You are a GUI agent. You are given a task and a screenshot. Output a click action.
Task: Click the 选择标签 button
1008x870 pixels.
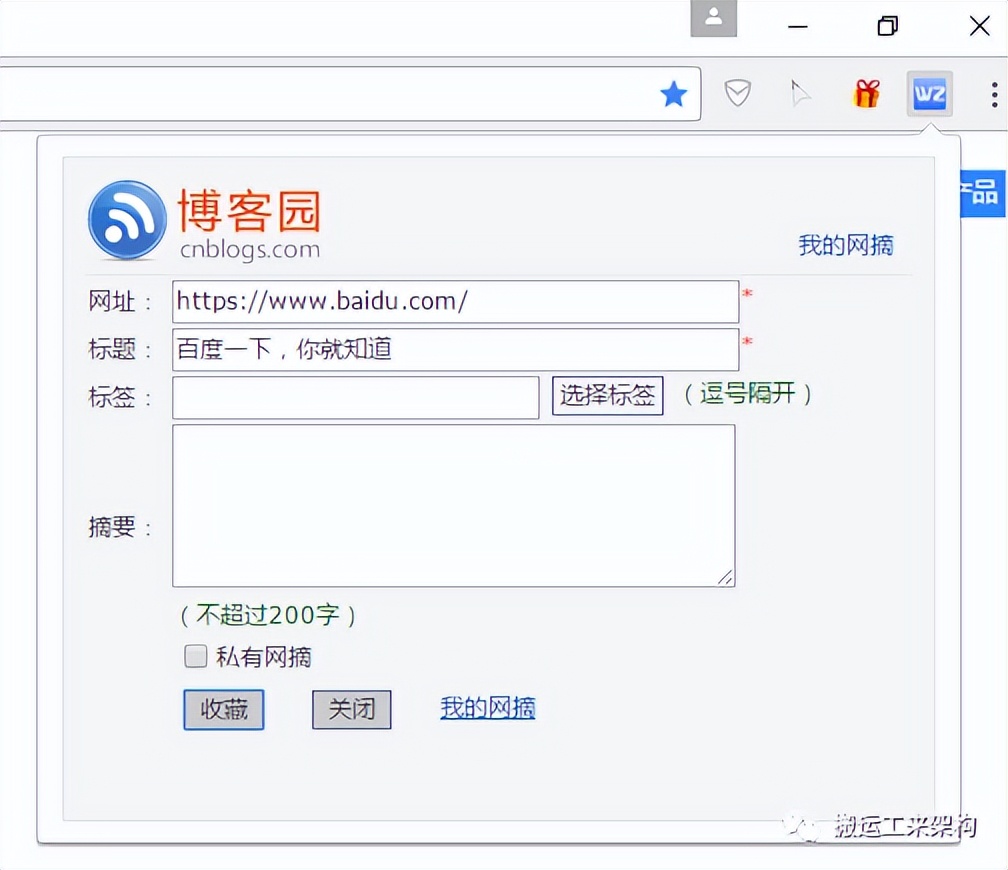[607, 396]
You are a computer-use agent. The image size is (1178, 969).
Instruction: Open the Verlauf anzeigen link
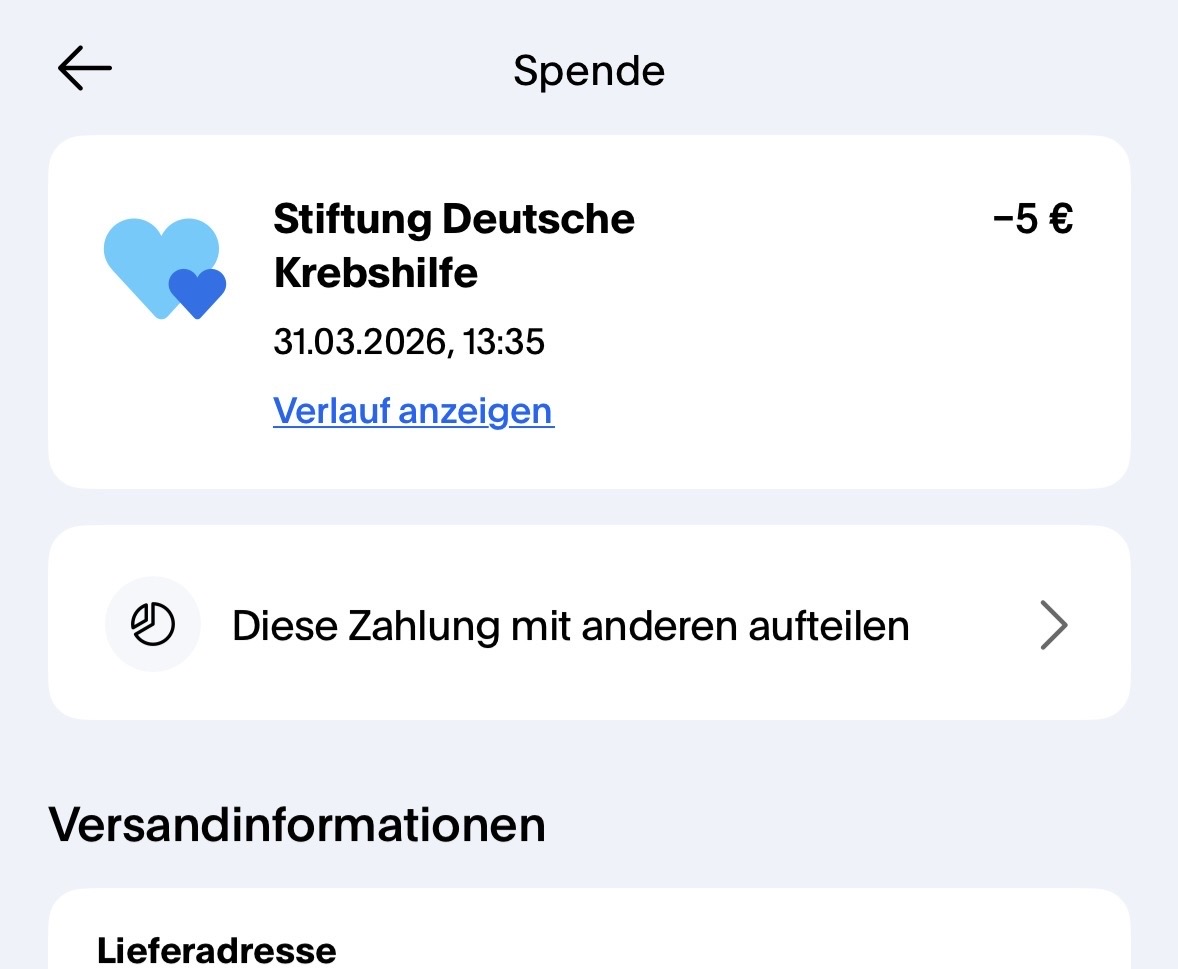(413, 411)

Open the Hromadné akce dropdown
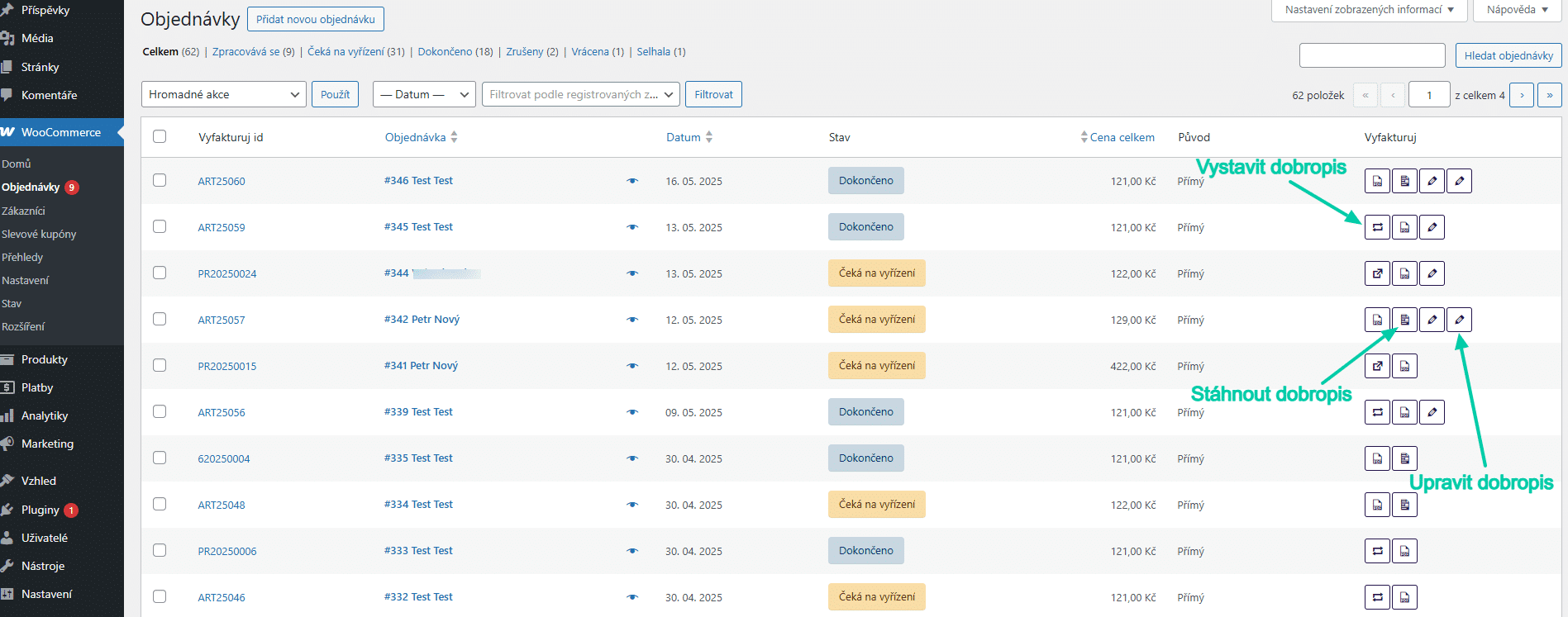[224, 94]
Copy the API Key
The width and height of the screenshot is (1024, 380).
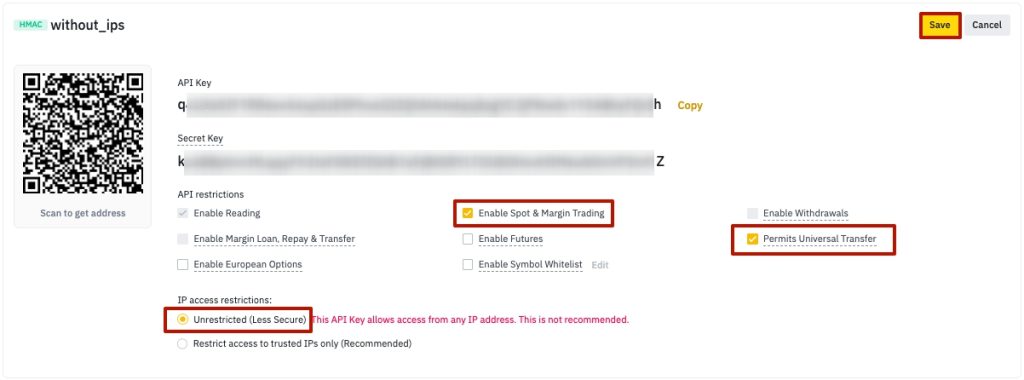690,105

........

WHAT THE EXERCISE ASKS:
When you copy the data above, reproduce each line exactly and skip every image.

THE ANSWER:
You are a GUI agent. You are given a task and a screenshot. Output a click action.
Task: Click the 选择标签 button
1008x870 pixels.
[607, 396]
You are a computer-use agent. The image size is (1178, 969).
Instruction: Open the Verlauf anzeigen link
(413, 411)

Open the Hromadné akce dropdown
[224, 94]
Copy the API Key
The width and height of the screenshot is (1024, 380).
690,105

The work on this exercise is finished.